Задание »
Замените «черные чернила» на «фиолетовые чернила» в части исходного текста, которая начинается со слов «Великий князь вел дневник» и заканчивается словами «записи трудно читаются.». Приведите эту часть целиком.

Исходный текст »
"""

Они, разбросанные по всему свету, состарились в эмиграции, — «рассеянны, но не расторгнуты», вне зависимости от возраста или страны, куда закинула их судьба. И как пронзительно написал К. Бертье де ла Гард:
«Нам смены нет, и день настанет,
Когда, покинув этот свет,
Пред императором предстанет
Последний строй его кадет…»
Со старой, выцветшей фотографии на меня смотрит еще совсем юный кадет. Несмотря на явно французское происхождение фамилии, у него русское лицо, круглые щечки, чуть вздернутый нос. Впрочем, иных фотографий Константина, за исключением этой, детской, в архивах не сохранилось. А чудесное стихотворение осталось.
КНИЖКИ В ЖЕЛТЫХ ПЕРЕПЛЕТАХ
Дневники, которые Великий князь вел на протяжении многих лет, и о которых я упоминала на протяжении всего рассказа о К.Р., играли немалую роль в его жизни. Записывая, он подводил итог впечатлениям дня, событиям, переживаниям.
И это волей-неволей дисциплинировало, помогало сосредоточиться на главном, а, перечитав, задуматься: «Я люблю по окончании дня раскрывать свой дневник и записывать свои впечатления: приятно думать, что прошел день и больше никогда не повторится все дурное этого дня, если оно было».
Великий князь вел дневник с одиннадцати лет и до конца своей жизни — с 1870-го по 1915 год. Книги для дневников изготовлялись на заказ. Они представляли собой линованные тетради в желто-коричневом твердом кожаном переплете с разным числом страниц и с металлическими замочками, что гарантировало неприкосновенность содержания от посторонних глаз. Чаще всего К.Р. использовал черные чернила, а когда они кончались, то писал синими, — и такие записи трудно читаются.

"""

Материал »
"""

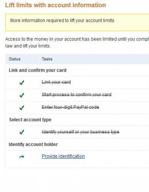Select the Enter four-digit PayPal code task
149x192 pixels.
click(70, 107)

"""

Правильный ответ »
Великий князь вел дневник с одиннадцати лет и до конца своей жизни — с 1870-го по 1915 год. Книги для дневников изготовлялись на заказ. Они представляли собой линованные тетради в желто-коричневом твердом кожаном переплете с разным числом страниц и с металлическими замочками, что гарантировало неприкосновенность содержания от посторонних глаз. Чаще всего К.Р. использовал фиолетовые чернила, а когда они кончались, то писал синими, — и такие записи трудно читаются.